One need look no further than the writings of Jacques Maritain and the mid-century papacies that shared his secular outlook, including John XXIII and Paul VI. Taylor Marshall’s recent book Infiltration (Crisis Publications, 2019) details the nefarious plans of Freemasons to destroy the church, beginning in the mid-nineteenth century and culminating in the election of Pope Francis. He mentions the influence of the papacies of John XXIII and Paul VI in revolutionizing Church teachings, orienting it away from its historic spiritual mission and toward a secular pantheism. Although undoubtedly correct in identifying the pernicious influence of Freemasonry on the Church, Dr. Marshall omits the powerful cultural influences that have permeated the Church from within and without for at least the last century.

The spirit of Jean-Jacques Rousseau, who has influenced not only the West’s idealistic understanding of democracy but also life itself, has arguably had a greater influence over Catholic thinking and teaching than has any other sect or individual in the last century. At first resistant to the type of thinking about life and politics that Rousseau advocated in his first and second discourses, the Church has since welcomed his interpretations of democracy, human nature, and the sanctification of earthly political projects. Maritain, for his part, helped to provide a Catholic veneer for Rousseau’s political religion of democracy. Maritain enjoyed an extended correspondence with the “community organizer” Saul Alinsky, encouraging him to publish Rules for Radicals. He also helped to facilitate three meetings between Alinsky and the future Pope Paul VI.
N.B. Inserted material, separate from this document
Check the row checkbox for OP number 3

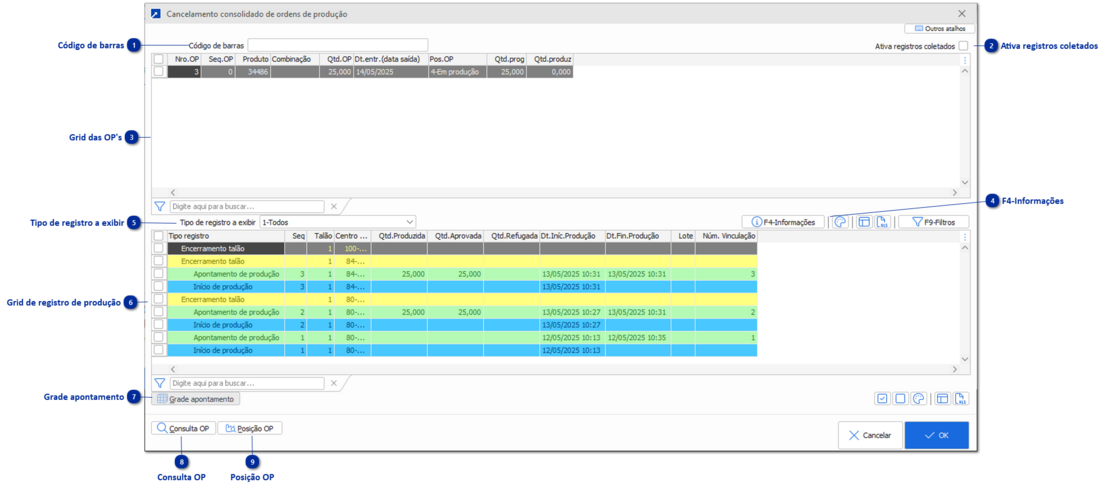click(x=159, y=72)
Second only to the Rousseauean influence on the modern Church is that of Marxism. We might recall the desire for communists to compromise the Church from within, a goal that has arguably been accomplished. We should also remember the explicit Democrat Party plan to launch a “Catholic Spring” prior to the 2016 election. In a leaked 2012 email, non-Catholic progressive political activist Sandy Newman suggests to John Podesta that he should “plant the seeds of a revolution” by capitalizing on divisions within U.S. Catholic thinking.
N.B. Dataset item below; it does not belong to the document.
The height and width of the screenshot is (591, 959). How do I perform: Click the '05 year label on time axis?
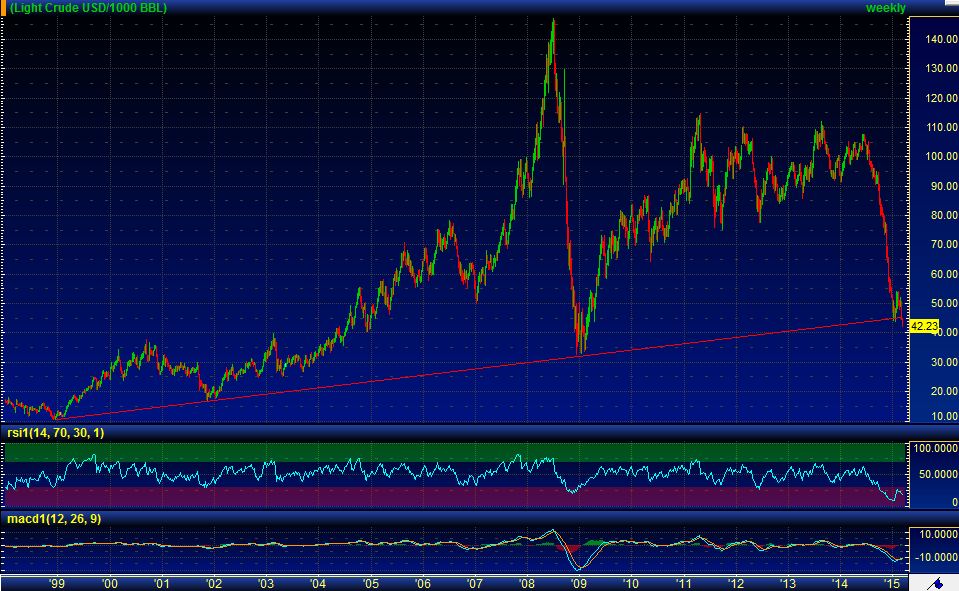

Archbishop Gregory seems to represent just the type of figure these political activists had envisioned leading the Catholic Church in a radically new direction. Known for his outspoken political beliefs—lately deriding President Donald Trump—as well as his profligate spending, Gregory signals the entrenchment of the left-wing ideology within the Catholic Establishment. Another in a growing list of social justice warriors who have confused the things of God and Caesar, Archbishop Gregory has made it his mission lately to decry Americans’ sins against racial justice.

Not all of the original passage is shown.